Des pays voisins bien plus matures sur les sujets sociologiques
Les Pays-Bas (loi du 12 avril 2001), la Belgique (loi du 28 mai 2002) ou encore le Luxembourg (loi du 16 mars 2009) ont sauté le pas en autorisant l’aide active à mourir depuis plusieurs années. « Non, la loi belge sur l’euthanasie n’a pas encouragé les spoliations d’héritage ni la liquidation des personnes âgées. Elle n’est pas non plus une solution d’ordre économique. Non elle n’a pas encouragé les malades à choisir cette porte de sortie – qui n’est jamais facilitée – puisque seuls 2 % des malades en fin de vie la choisissent. Non elle n’a pas non plus favorisé une multitude de dérives.

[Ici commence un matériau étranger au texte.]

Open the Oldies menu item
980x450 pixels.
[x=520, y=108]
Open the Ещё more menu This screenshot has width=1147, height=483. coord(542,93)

Bien au contraire, la loi belge a balisé strictement l’aide active à mourir… Non le procédé létal n’est pas violent… Légiférer sur l’euthanasie n’est pas répondre à l’individuel mais bien à une volonté collective de pouvoir choisir en son âme et conscience ce que l’on veut faire des derniers instants de sa vie » déclare t- elle dans l’exposé des motifs.
La France comporte-t-elle assez de politiques courageux pour mener ce combat à son terme, fut-cet- il semé d’embûches, d’insultes, voire de menaces comme ce fut le cas lors du vote des lois sur l’abolition de la peine de mort ou sur l’IVG ? Le poids des convictions des hommes l’emportera-t-il un jour sur le poids des consignes des partis politiques ? C’est ce qu’espère Olivier Falorni, qui n’entend pas laisser mourir le combat d’une femme profondément digne et courageuse.
Nathalie Vauchez
La proposition de Loi en bref
L’assistance médicalisée permettant, par une aide active, une mort rapide et sans douleur, concerne une personne majeure en phase avancée ou terminale d’une affection grave et incurable, lui infligeant une souffrance physique ou psychique qui ne peut être apaisée ou qu’elle juge insupportable. Un comité médical doit être saisi pour s’assurer de la réalité de la situation médicale du patient et pour vérifier le caractère libre, éclairé et réfléchi de sa demande. Il doit aussi l’informer des possibilités offertes par les dispositifs de soins palliatifs.
La personne malade peut à tout moment révoquer sa demande. L’acte d’assistance médicalisée intervient sous le contrôle du médecin qui a reçu la demande.
Lorsqu’un patient n’est plus en mesure d’exprimer sa demande, il peut bénéficier d’une assistance médicalisée pour mourir à condition que celle-ci figure dans ses « directives anticipées ». Sa « personne de confiance » en fait alors la demande à son médecin.
Une telle mort résultant d’une assistance médicalisée mise en oeuvre strictement dans le cadre défini et légal, est considérée comme une mort naturelle, ce qui est fondamental au regard des contrats d’assurance-vie par exemple…
Enfin, les professionnels de santé ne sont pas tenus d’apporter leur concours à la mise en oeuvre d’une assistance médicalisée pour mourir. Dans ce cas ils sont tenus d’orienter immédiatement le patient vers un autre praticien susceptible de déférer à sa demande.